Non-GAAP Financial Measures
We define Adjusted EBITDA as earnings before interest expense; income taxes; depreciation, depletion, and amortization; derivative gains or losses net of cash received or paid for scheduled derivative settlements; impairments; stock compensation expense; and unusual and infrequent items. Our management believes Adjusted EBITDA provides useful information in assessing our financial condition, results of operations and cash flows and is widely used by the industry and the investment community. The measure also allows our management to more effectively evaluate our operating performance and compare the results between periods without regard to our financing methods or capital structure. We also use Adjusted EBITDA in planning our capital allocation to sustain production levels and to determine our strategic hedging needs aside from the hedging requirements of our 2021 RBL Facility.

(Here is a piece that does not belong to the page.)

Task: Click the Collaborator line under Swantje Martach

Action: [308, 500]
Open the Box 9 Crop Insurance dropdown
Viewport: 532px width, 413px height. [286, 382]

We define Adjusted Free Cash Flow, which is a non-GAAP financial measure, as cash flow from operations less regular fixed dividends and maintenance capital. Maintenance capital represents the capital expenditures needed to maintain the same volume of annual oil and gas production and is defined as capital expenditures, excluding, when applicable, E&P capital expenditures that are related to strategic business expansion, such as acquisitions and divestitures of oil and gas properties and any exploration and development activities to increase production beyond the prior year’s annual production volumes and capital expenditures in our Well Servicing and Abandonment and Corporate segments that are related to ancillary sustainability initiatives or other expenditures that are discretionary and unrelated to maintenance of our core business. Management believes Adjusted Free Cash Flow may be useful in an investor analysis of our ability to generate cash from operating activities from our existing oil and gas asset base after maintaining the existing production volumes of that asset base to return capital to stockholders, fund further business expansion through acquisitions or investments in our existing asset base to increase production volumes and pay other non-discretionary expenses.
The Adjusted EBITDA and Adjusted Free Cash Flow projections included in this press release are based on internal financial analyses. Such estimates are based on numerous assumptions and are inherently uncertain and subject to significant business, economic, financial, regulatory, and competitive risks that could cause actual results and amounts to differ materially from such estimates. A reconciliation of estimated Adjusted EBITDA and Adjusted Free Cash Flow to the closest GAAP financial measures, net income (loss) and cash flow from operations, respectively, are not provided because net income (loss) and cash flow from operations expected to be generated are not available without unreasonable effort.